• **THE TASK**: Reproduce all of the data below verbatim, keeping every line in its original order.

-------- DATASET CONTENT

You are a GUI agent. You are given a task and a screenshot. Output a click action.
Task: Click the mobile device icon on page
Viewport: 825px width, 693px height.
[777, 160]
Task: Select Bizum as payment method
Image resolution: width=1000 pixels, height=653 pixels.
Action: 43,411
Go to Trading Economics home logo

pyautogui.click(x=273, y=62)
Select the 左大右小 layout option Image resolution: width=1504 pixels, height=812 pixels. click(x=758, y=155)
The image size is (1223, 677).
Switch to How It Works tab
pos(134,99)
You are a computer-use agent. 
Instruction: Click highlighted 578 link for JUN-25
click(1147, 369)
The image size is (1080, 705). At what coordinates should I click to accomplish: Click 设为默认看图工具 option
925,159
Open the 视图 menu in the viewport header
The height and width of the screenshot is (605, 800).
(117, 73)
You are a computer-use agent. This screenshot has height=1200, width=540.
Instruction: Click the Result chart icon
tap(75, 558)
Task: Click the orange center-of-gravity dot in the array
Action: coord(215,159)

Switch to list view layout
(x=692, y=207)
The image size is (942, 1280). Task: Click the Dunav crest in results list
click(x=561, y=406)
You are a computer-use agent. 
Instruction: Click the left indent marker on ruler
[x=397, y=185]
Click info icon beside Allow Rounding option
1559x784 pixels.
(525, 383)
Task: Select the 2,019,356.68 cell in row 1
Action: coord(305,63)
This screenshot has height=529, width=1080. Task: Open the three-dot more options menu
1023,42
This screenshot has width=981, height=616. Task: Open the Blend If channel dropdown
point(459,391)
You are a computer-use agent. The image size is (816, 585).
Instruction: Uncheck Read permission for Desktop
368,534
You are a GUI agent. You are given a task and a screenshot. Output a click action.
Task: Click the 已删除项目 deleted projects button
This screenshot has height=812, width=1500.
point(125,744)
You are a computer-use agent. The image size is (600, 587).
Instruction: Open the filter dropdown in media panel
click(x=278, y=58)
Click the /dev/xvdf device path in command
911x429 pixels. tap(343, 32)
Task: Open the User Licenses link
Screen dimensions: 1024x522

----------------

• **CORRECT RESULT**:
You are a GUI agent. You are given a task and a screenshot. Output a click action.
Task: Click the mobile device icon on page
Viewport: 825px width, 693px height.
[777, 160]
Task: Select Bizum as payment method
Image resolution: width=1000 pixels, height=653 pixels.
Action: 43,411
Go to Trading Economics home logo

pyautogui.click(x=273, y=62)
Select the 左大右小 layout option Image resolution: width=1504 pixels, height=812 pixels. click(x=758, y=155)
The image size is (1223, 677).
Switch to How It Works tab
pos(134,99)
You are a computer-use agent. 
Instruction: Click highlighted 578 link for JUN-25
click(1147, 369)
The image size is (1080, 705). At what coordinates should I click to accomplish: Click 设为默认看图工具 option
925,159
Open the 视图 menu in the viewport header
The height and width of the screenshot is (605, 800).
(117, 73)
You are a computer-use agent. This screenshot has height=1200, width=540.
Instruction: Click the Result chart icon
tap(75, 558)
Task: Click the orange center-of-gravity dot in the array
Action: coord(215,159)

Switch to list view layout
(x=692, y=207)
The image size is (942, 1280). Task: Click the Dunav crest in results list
click(x=561, y=406)
You are a computer-use agent. 
Instruction: Click the left indent marker on ruler
[x=397, y=185]
Click info icon beside Allow Rounding option
1559x784 pixels.
(525, 383)
Task: Select the 2,019,356.68 cell in row 1
Action: coord(305,63)
This screenshot has height=529, width=1080. Task: Open the three-dot more options menu
1023,42
This screenshot has width=981, height=616. Task: Open the Blend If channel dropdown
point(459,391)
You are a computer-use agent. The image size is (816, 585).
Instruction: Uncheck Read permission for Desktop
368,534
You are a GUI agent. You are given a task and a screenshot. Output a click action.
Task: Click the 已删除项目 deleted projects button
This screenshot has height=812, width=1500.
point(125,744)
You are a computer-use agent. The image size is (600, 587).
Instruction: Open the filter dropdown in media panel
click(x=278, y=58)
Click the /dev/xvdf device path in command
911x429 pixels. tap(343, 32)
Task: Open the User Licenses link
Screen dimensions: 1024x522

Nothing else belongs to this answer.